Okay, so I've actually read a couple of books and got a program to learn how to make them more likely. The thing with lucid dreaming is that you can set yourself up to have lucid dreams, but you can't (unless you are really really really good) say "I'll have a lucid dream tonight!" and then actually have one.
The main thing you can do to get into the habit of lucid dreaming is to have frequent 'reality checks'. Why? Because, in the dream world you are going to be just as convinced that you are in reality as you are when you are awake. The catch is, the dream world behaves in subtly different ways than the real world, so you can 'catch' yourself dreaming.

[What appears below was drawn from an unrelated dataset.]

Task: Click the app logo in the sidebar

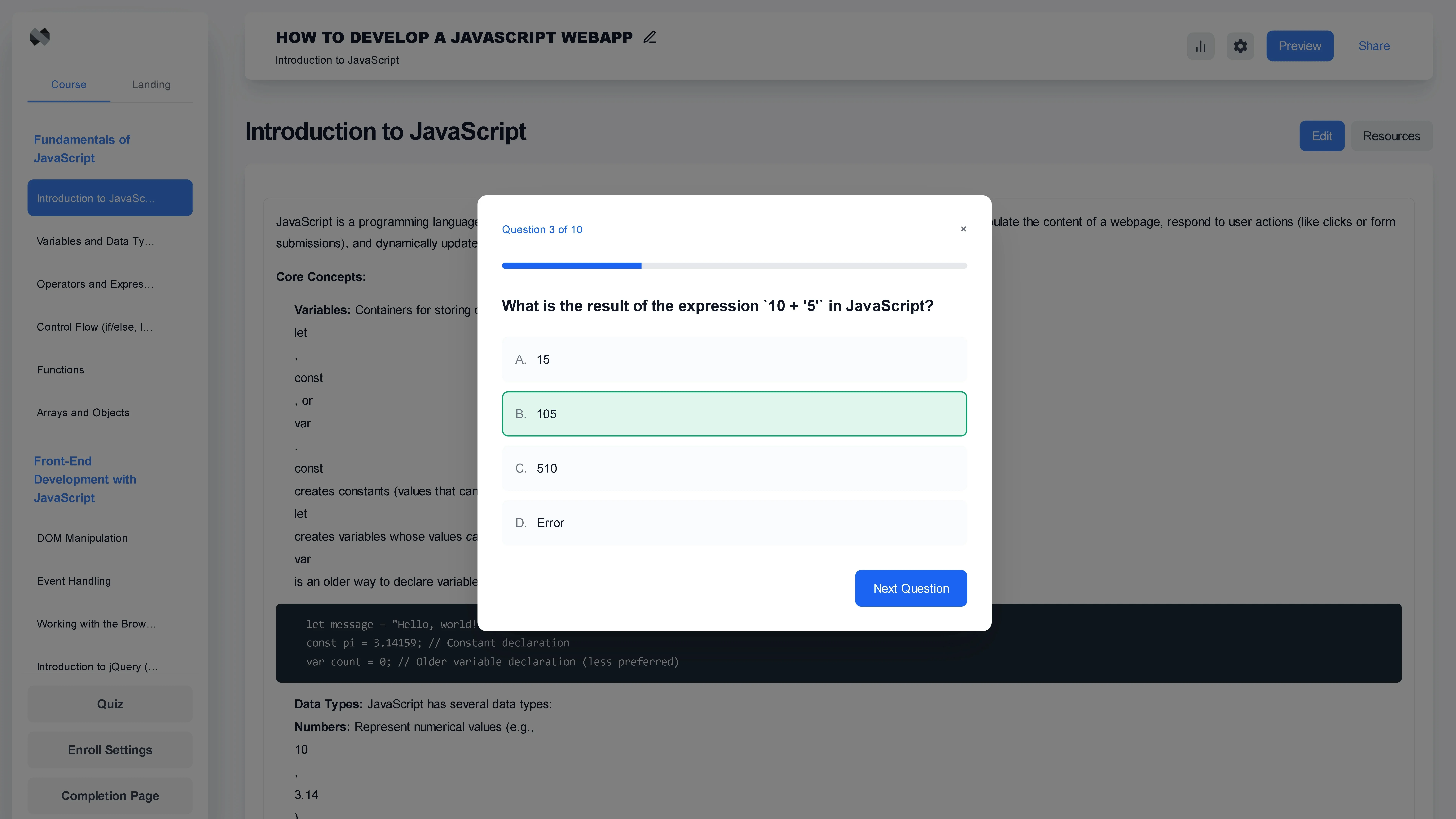Action: (40, 37)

An easy reality check is to have a watch that beeps on the hour, check your watch, contemplate about whether you are actually dreaming, and then check it again. If the time is different already, you know you are dreaming (numbers behave really weird in most people's dreams, because the symbolic mind is less active whilst dreaming [often called the 'left brain']). There are other things too, of course, that you can do such as setting the intention before going to sleep that you will dream lucidly as well as visualization, etc.
What I've gotten into lately is what I call a 'half-lucid' state. Often times I will have a dream, and some part of my mind says, "it's okay to do this because it's just a dream" but I don't actually fully take over the dream world b/c I'm not fully aware of this idea. Usually my dreams are not very vivid either, so a lot of times it seems more like I'm playing a game (and, in fact, a large portion of my dreams now are of me playing video games; surprisingly they are actually not ones I remember playing before).
When I was younger, however, I had several instances similar to what you've described, and I would have trouble figuring out whether something was a dream or not. I actually have talked to some people (again, when I was really young) and suddenly realized that it must have actually just been a dream. It only made me seem a little weirder than I usually was, however, and fortunately it was mostly my parents who got wind of it.
Probably the greatest benefit I've gotten from learning lucid dreaming is that now, when a nightmare comes and something bad is 'supposed' to happen to me, I conquer it and take over the dream world. I actually kinda look forward to nightmares now, because it's like a guaranteed ability to use magic and stuff trigger. Oddly, now that I haven't focused a lot on them consciously, I've actually started even having psuedo-lucid dreams in these situations too.
Just to wrap up with an example, I was walking by myself and two men grabbed me and were taking me away to experiment on me. I asked them to let me go, and they didn't, so I smashed one's head against the wall and ripped the other's head off his shoulders (yeah, I get pretty brutal against criminals). But, I didn't actually become lucid, I just triggered a 'habit' of mine. I've never been in a situation like this in real life, but I'm actually half afraid that I'd do something really stupid and irrational in a situation like that.